§ Instructions to follow
Copy out the lines of the listing below verbatim, from the line containing "Politique de confidentialité (734, 986)" through the line containing "Blog (879, 55)", including both of those lines and nothing else.
— begin Supplied material —
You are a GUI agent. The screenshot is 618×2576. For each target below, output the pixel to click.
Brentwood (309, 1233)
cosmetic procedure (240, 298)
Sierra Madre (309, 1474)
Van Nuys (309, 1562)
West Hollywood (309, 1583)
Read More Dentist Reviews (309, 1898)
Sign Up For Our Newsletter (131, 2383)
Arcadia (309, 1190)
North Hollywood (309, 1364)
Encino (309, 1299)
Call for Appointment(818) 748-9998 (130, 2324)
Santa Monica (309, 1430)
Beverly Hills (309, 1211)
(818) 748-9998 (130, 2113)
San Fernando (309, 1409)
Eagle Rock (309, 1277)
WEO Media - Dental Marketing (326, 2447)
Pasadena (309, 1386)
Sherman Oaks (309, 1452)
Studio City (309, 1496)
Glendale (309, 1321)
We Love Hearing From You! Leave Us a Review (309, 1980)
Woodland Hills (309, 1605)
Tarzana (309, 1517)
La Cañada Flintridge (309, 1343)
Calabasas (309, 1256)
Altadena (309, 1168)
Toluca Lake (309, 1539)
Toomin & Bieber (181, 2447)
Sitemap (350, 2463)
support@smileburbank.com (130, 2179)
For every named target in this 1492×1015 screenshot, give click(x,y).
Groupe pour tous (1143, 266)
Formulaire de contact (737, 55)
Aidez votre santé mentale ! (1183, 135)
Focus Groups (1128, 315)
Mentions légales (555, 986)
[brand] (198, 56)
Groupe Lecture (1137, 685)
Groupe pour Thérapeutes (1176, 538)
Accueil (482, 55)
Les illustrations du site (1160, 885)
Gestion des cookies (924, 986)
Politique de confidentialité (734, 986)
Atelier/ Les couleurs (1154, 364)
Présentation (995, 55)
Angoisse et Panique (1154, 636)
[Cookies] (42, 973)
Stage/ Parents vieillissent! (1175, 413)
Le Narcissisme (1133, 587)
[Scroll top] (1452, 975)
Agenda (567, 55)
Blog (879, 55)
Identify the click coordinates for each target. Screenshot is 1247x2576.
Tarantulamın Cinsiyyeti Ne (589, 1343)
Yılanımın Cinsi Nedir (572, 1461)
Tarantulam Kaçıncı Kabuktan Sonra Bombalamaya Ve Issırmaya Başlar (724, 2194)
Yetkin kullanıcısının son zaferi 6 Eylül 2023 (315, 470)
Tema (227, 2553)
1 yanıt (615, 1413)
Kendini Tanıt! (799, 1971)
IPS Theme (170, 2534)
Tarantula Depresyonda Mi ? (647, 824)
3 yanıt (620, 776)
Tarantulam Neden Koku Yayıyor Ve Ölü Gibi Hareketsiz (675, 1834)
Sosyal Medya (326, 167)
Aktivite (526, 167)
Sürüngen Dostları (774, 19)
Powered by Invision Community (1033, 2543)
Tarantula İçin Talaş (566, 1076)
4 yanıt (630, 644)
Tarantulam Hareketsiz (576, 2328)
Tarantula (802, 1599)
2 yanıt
— end Supplied material —
§ Written reply
Politique de confidentialité (734, 986)
Atelier/ Les couleurs (1154, 364)
Présentation (995, 55)
Angoisse et Panique (1154, 636)
[Cookies] (42, 973)
Stage/ Parents vieillissent! (1175, 413)
Le Narcissisme (1133, 587)
[Scroll top] (1452, 975)
Agenda (567, 55)
Blog (879, 55)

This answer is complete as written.